**SHORT EXERCISE:**
Please quote the listing below word for word, every line from start to finish.

====== DATA EXTRACT

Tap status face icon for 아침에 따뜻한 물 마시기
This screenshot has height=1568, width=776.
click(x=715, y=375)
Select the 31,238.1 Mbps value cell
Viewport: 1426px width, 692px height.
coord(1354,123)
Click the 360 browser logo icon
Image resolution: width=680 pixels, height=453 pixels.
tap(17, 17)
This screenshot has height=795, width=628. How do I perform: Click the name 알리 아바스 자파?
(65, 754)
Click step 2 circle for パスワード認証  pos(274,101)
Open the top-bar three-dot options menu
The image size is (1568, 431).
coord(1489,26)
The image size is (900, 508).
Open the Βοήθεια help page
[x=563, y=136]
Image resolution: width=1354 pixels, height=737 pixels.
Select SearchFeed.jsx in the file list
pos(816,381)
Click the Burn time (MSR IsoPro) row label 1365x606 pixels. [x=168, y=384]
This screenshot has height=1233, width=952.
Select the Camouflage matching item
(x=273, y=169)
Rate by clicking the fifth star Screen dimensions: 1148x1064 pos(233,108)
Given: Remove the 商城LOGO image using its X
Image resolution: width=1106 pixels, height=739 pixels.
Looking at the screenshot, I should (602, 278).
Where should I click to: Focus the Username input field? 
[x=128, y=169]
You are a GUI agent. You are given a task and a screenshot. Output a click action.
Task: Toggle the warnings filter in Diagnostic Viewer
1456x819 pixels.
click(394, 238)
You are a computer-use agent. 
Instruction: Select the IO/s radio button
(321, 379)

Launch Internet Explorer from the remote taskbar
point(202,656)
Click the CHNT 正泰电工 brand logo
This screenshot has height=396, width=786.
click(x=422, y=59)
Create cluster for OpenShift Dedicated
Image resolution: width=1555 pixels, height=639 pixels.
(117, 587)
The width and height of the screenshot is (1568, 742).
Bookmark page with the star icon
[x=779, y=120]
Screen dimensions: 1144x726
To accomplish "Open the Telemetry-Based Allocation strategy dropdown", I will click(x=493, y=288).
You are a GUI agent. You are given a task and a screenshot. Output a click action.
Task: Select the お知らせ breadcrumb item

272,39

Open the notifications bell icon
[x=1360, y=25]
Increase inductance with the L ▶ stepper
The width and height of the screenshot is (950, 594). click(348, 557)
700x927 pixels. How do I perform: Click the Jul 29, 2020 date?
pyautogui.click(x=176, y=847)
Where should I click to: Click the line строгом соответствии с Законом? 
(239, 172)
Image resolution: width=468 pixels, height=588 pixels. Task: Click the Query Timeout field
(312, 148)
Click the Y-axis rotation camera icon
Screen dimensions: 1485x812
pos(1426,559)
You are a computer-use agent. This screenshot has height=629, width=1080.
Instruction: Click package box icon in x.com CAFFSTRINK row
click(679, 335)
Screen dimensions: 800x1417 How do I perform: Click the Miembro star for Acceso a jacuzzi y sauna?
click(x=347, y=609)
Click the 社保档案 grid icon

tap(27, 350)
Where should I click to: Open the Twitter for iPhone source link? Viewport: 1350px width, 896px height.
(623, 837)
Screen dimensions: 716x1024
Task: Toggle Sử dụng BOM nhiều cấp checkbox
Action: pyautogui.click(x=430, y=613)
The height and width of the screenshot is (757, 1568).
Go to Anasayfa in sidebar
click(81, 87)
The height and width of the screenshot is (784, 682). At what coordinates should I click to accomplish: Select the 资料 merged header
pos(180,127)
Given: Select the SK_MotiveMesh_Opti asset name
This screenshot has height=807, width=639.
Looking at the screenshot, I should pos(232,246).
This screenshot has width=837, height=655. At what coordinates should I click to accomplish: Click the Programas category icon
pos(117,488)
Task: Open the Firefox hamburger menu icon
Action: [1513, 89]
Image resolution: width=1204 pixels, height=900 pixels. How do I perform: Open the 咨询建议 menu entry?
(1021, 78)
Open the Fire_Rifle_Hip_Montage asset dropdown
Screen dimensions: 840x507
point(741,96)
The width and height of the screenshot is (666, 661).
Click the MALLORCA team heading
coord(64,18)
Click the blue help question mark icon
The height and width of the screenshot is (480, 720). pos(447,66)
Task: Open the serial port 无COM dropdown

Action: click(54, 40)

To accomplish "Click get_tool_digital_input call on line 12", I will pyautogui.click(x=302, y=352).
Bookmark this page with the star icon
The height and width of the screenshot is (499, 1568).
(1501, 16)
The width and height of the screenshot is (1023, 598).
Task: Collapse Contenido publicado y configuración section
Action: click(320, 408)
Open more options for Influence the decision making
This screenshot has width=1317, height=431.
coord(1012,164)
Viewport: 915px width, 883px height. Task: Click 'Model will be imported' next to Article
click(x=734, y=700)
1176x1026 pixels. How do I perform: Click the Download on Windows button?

============

**EXPECTED ANSWER:**
Tap status face icon for 아침에 따뜻한 물 마시기
This screenshot has height=1568, width=776.
click(x=715, y=375)
Select the 31,238.1 Mbps value cell
Viewport: 1426px width, 692px height.
coord(1354,123)
Click the 360 browser logo icon
Image resolution: width=680 pixels, height=453 pixels.
tap(17, 17)
This screenshot has height=795, width=628. How do I perform: Click the name 알리 아바스 자파?
(65, 754)
Click step 2 circle for パスワード認証  pos(274,101)
Open the top-bar three-dot options menu
The image size is (1568, 431).
coord(1489,26)
The image size is (900, 508).
Open the Βοήθεια help page
[x=563, y=136]
Image resolution: width=1354 pixels, height=737 pixels.
Select SearchFeed.jsx in the file list
pos(816,381)
Click the Burn time (MSR IsoPro) row label 1365x606 pixels. [x=168, y=384]
This screenshot has height=1233, width=952.
Select the Camouflage matching item
(x=273, y=169)
Rate by clicking the fifth star Screen dimensions: 1148x1064 pos(233,108)
Given: Remove the 商城LOGO image using its X
Image resolution: width=1106 pixels, height=739 pixels.
Looking at the screenshot, I should (602, 278).
Where should I click to: Focus the Username input field? 
[x=128, y=169]
You are a GUI agent. You are given a task and a screenshot. Output a click action.
Task: Toggle the warnings filter in Diagnostic Viewer
1456x819 pixels.
click(394, 238)
You are a computer-use agent. 
Instruction: Select the IO/s radio button
(321, 379)

Launch Internet Explorer from the remote taskbar
point(202,656)
Click the CHNT 正泰电工 brand logo
This screenshot has height=396, width=786.
click(x=422, y=59)
Create cluster for OpenShift Dedicated
Image resolution: width=1555 pixels, height=639 pixels.
(117, 587)
The width and height of the screenshot is (1568, 742).
Bookmark page with the star icon
[x=779, y=120]
Screen dimensions: 1144x726
To accomplish "Open the Telemetry-Based Allocation strategy dropdown", I will click(x=493, y=288).
You are a GUI agent. You are given a task and a screenshot. Output a click action.
Task: Select the お知らせ breadcrumb item

272,39

Open the notifications bell icon
[x=1360, y=25]
Increase inductance with the L ▶ stepper
The width and height of the screenshot is (950, 594). click(348, 557)
700x927 pixels. How do I perform: Click the Jul 29, 2020 date?
pyautogui.click(x=176, y=847)
Where should I click to: Click the line строгом соответствии с Законом? 
(239, 172)
Image resolution: width=468 pixels, height=588 pixels. Task: Click the Query Timeout field
(312, 148)
Click the Y-axis rotation camera icon
Screen dimensions: 1485x812
pos(1426,559)
You are a computer-use agent. This screenshot has height=629, width=1080.
Instruction: Click package box icon in x.com CAFFSTRINK row
click(679, 335)
Screen dimensions: 800x1417 How do I perform: Click the Miembro star for Acceso a jacuzzi y sauna?
click(x=347, y=609)
Click the 社保档案 grid icon

tap(27, 350)
Where should I click to: Open the Twitter for iPhone source link? Viewport: 1350px width, 896px height.
(623, 837)
Screen dimensions: 716x1024
Task: Toggle Sử dụng BOM nhiều cấp checkbox
Action: pyautogui.click(x=430, y=613)
The height and width of the screenshot is (757, 1568).
Go to Anasayfa in sidebar
click(81, 87)
The height and width of the screenshot is (784, 682). At what coordinates should I click to accomplish: Select the 资料 merged header
pos(180,127)
Given: Select the SK_MotiveMesh_Opti asset name
This screenshot has height=807, width=639.
Looking at the screenshot, I should pos(232,246).
This screenshot has width=837, height=655. At what coordinates should I click to accomplish: Click the Programas category icon
pos(117,488)
Task: Open the Firefox hamburger menu icon
Action: [1513, 89]
Image resolution: width=1204 pixels, height=900 pixels. How do I perform: Open the 咨询建议 menu entry?
(1021, 78)
Open the Fire_Rifle_Hip_Montage asset dropdown
Screen dimensions: 840x507
point(741,96)
The width and height of the screenshot is (666, 661).
Click the MALLORCA team heading
coord(64,18)
Click the blue help question mark icon
The height and width of the screenshot is (480, 720). pos(447,66)
Task: Open the serial port 无COM dropdown

Action: click(54, 40)

To accomplish "Click get_tool_digital_input call on line 12", I will pyautogui.click(x=302, y=352).
Bookmark this page with the star icon
The height and width of the screenshot is (499, 1568).
(1501, 16)
The width and height of the screenshot is (1023, 598).
Task: Collapse Contenido publicado y configuración section
Action: click(320, 408)
Open more options for Influence the decision making
This screenshot has width=1317, height=431.
coord(1012,164)
Viewport: 915px width, 883px height. Task: Click 'Model will be imported' next to Article
click(x=734, y=700)
1176x1026 pixels. How do I perform: Click the Download on Windows button?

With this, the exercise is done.